__Task directions__
Take the line containing "1366x768 pixels. How" through the last line of the data and retype those lines exactly. Pictures do not belong in the copy.

__Task inputs__
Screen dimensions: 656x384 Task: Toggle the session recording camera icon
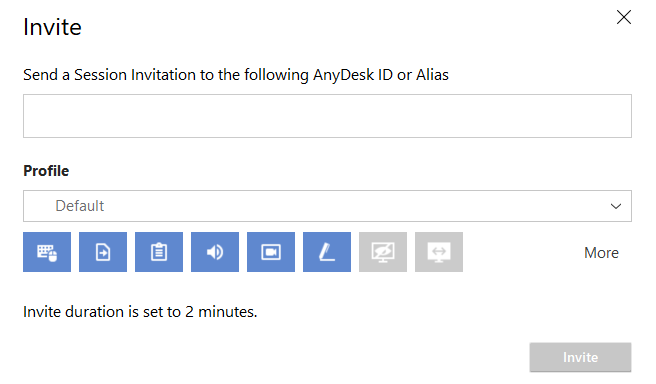pos(271,252)
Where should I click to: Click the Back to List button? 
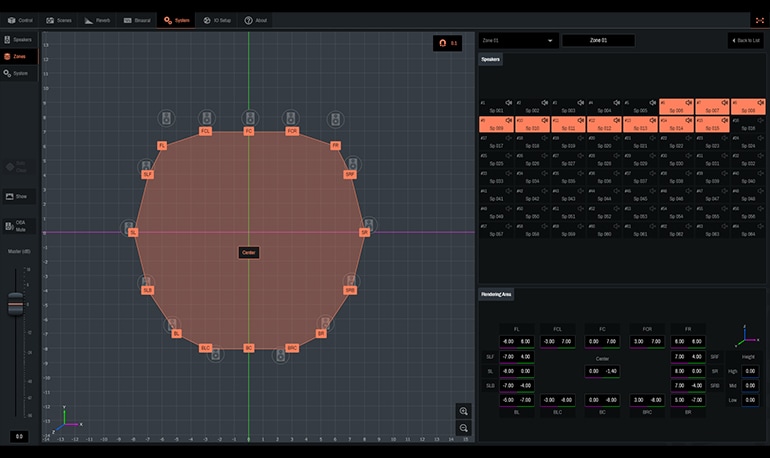(745, 41)
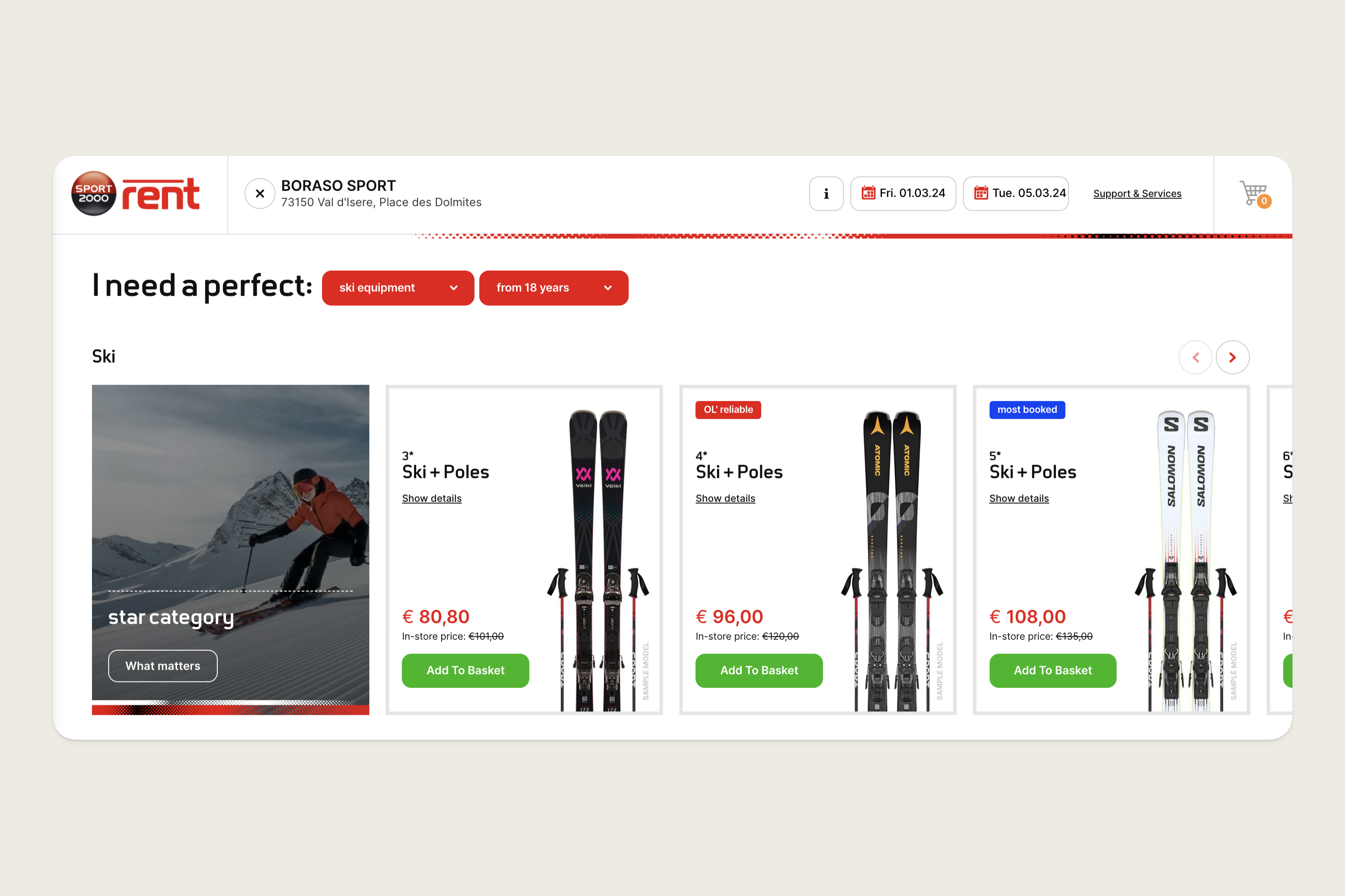Viewport: 1345px width, 896px height.
Task: Add 4* Atomic skis to basket
Action: (758, 670)
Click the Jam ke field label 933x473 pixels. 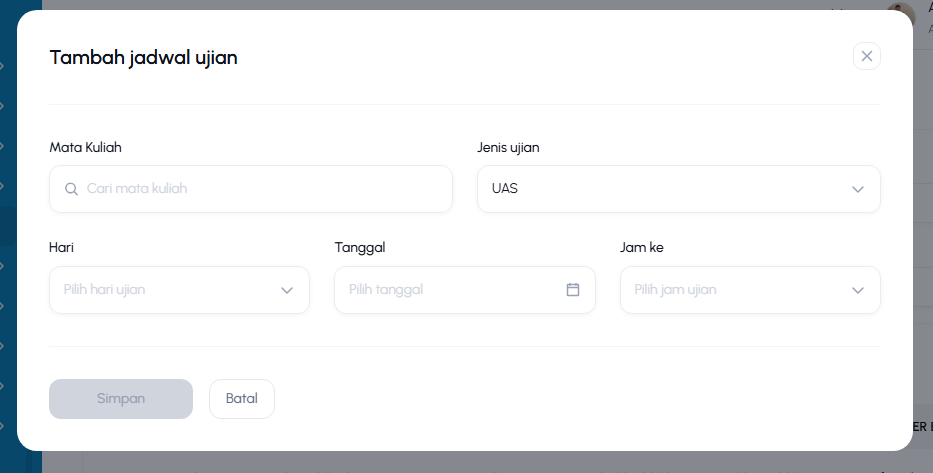tap(641, 248)
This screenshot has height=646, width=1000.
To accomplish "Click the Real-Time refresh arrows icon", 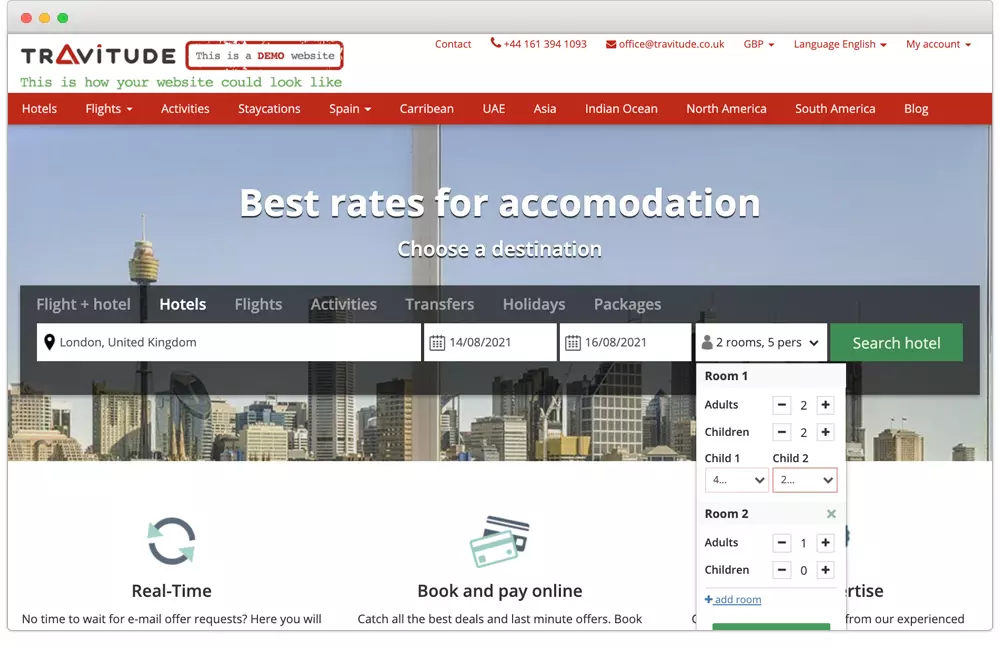I will tap(171, 541).
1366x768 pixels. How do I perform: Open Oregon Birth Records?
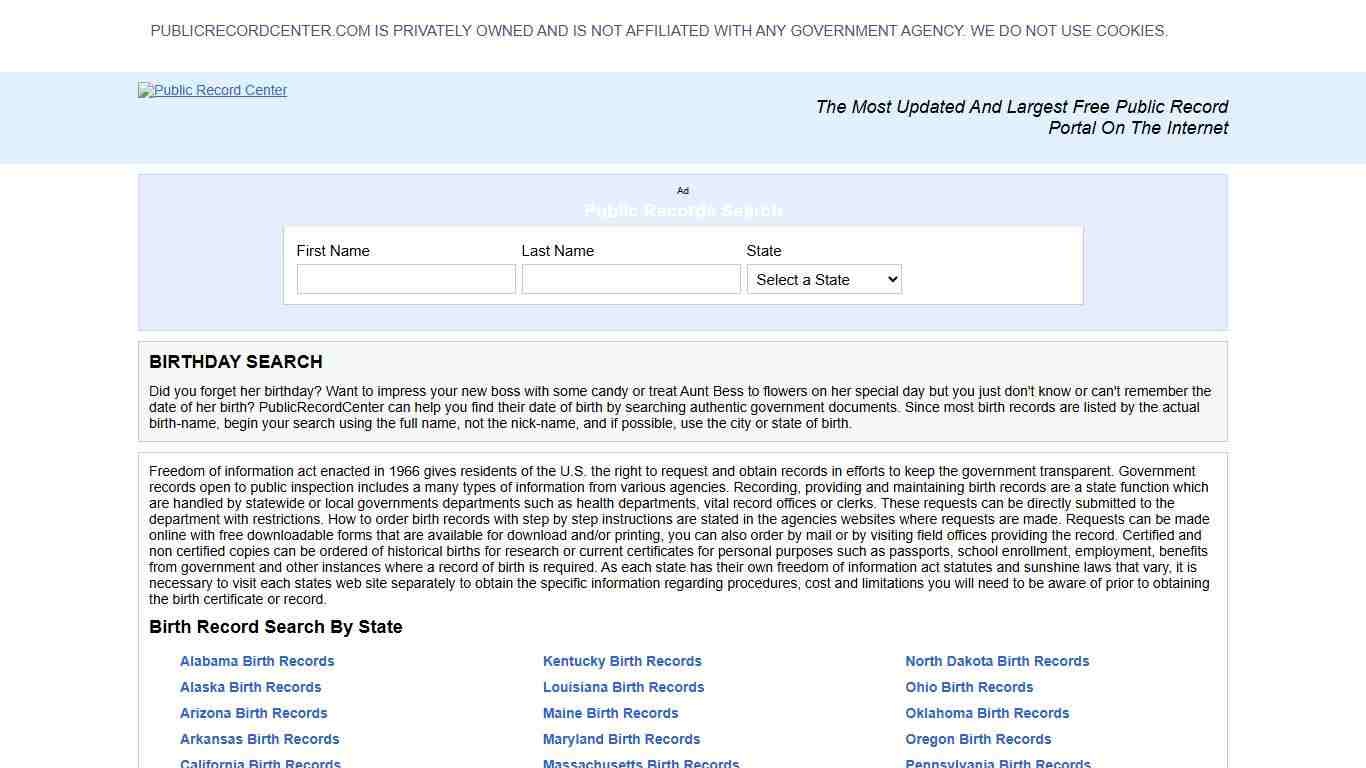pyautogui.click(x=978, y=739)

__Answer section__
1366x768 pixels. How do I perform: Open Oregon Birth Records?
pyautogui.click(x=978, y=739)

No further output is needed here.